Work instructions: Up to and including the line with "Given: Unmute the", please reproduce the lines below exactly, beginning with the first.

_ _ _

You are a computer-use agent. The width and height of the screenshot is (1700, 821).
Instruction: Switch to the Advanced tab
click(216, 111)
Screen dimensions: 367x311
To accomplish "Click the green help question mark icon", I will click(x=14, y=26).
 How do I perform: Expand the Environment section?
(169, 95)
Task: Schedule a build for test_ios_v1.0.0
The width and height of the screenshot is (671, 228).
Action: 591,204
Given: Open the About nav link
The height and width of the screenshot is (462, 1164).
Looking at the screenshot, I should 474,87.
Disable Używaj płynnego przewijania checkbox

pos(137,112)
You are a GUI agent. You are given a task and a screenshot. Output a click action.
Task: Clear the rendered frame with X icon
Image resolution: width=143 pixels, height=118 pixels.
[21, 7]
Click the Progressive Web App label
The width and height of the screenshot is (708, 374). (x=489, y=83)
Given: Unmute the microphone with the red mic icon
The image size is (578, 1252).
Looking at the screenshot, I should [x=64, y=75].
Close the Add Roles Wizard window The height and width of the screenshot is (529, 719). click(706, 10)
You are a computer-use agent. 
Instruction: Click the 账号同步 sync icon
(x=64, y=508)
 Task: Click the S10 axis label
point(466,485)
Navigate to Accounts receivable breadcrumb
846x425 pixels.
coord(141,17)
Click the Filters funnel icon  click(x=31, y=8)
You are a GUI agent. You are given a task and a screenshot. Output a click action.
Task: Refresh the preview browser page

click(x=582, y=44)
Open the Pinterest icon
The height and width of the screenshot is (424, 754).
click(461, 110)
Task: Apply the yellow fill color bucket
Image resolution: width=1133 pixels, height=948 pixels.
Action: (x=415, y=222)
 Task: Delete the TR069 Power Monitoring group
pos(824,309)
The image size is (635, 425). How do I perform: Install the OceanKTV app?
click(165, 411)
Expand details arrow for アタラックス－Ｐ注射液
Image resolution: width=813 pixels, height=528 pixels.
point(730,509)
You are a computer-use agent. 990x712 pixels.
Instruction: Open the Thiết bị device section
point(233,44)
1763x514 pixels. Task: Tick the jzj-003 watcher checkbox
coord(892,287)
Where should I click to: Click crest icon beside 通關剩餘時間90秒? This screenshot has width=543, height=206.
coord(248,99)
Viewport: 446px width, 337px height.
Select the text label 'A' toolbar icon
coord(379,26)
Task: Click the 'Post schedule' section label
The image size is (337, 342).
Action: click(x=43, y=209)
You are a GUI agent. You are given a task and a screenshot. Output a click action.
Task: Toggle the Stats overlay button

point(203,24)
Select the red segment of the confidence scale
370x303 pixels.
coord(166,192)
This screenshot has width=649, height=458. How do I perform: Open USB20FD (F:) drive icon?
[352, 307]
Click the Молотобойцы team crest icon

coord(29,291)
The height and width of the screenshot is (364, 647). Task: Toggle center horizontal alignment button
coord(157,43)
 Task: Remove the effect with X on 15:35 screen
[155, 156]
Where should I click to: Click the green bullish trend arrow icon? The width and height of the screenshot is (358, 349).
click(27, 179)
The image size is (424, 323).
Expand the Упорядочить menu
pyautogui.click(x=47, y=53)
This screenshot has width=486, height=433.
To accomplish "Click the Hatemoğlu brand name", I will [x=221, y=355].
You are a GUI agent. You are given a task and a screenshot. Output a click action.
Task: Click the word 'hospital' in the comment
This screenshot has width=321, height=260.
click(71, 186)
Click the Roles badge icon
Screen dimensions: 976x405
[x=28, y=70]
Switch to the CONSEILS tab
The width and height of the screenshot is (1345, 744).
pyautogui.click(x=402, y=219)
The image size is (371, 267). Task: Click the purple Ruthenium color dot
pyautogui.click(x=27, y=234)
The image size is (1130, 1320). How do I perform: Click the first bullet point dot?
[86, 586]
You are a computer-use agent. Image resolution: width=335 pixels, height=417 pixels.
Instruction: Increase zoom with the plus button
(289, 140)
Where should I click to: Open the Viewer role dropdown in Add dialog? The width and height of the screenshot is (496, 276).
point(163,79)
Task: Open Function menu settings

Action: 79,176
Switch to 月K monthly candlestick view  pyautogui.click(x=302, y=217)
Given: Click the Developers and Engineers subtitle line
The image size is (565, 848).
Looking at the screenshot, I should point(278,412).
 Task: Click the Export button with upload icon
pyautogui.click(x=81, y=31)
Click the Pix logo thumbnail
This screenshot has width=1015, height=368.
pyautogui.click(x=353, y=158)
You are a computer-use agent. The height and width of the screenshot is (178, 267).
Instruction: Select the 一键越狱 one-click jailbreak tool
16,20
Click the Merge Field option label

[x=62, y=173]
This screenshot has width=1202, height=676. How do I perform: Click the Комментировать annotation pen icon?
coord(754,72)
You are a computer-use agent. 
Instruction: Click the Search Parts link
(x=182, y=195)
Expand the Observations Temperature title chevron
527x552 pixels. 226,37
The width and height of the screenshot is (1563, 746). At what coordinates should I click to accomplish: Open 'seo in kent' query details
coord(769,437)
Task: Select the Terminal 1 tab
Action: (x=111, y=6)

_ _ _

Task output:
You are a computer-use agent. The width and height of the screenshot is (1700, 821).
Instruction: Switch to the Advanced tab
click(216, 111)
Screen dimensions: 367x311
To accomplish "Click the green help question mark icon", I will click(x=14, y=26).
 How do I perform: Expand the Environment section?
(169, 95)
Task: Schedule a build for test_ios_v1.0.0
The width and height of the screenshot is (671, 228).
Action: 591,204
Given: Open the About nav link
The height and width of the screenshot is (462, 1164).
Looking at the screenshot, I should 474,87.
Disable Używaj płynnego przewijania checkbox

pos(137,112)
You are a GUI agent. You are given a task and a screenshot. Output a click action.
Task: Clear the rendered frame with X icon
Image resolution: width=143 pixels, height=118 pixels.
[21, 7]
Click the Progressive Web App label
The width and height of the screenshot is (708, 374). (x=489, y=83)
Given: Unmute the microphone with the red mic icon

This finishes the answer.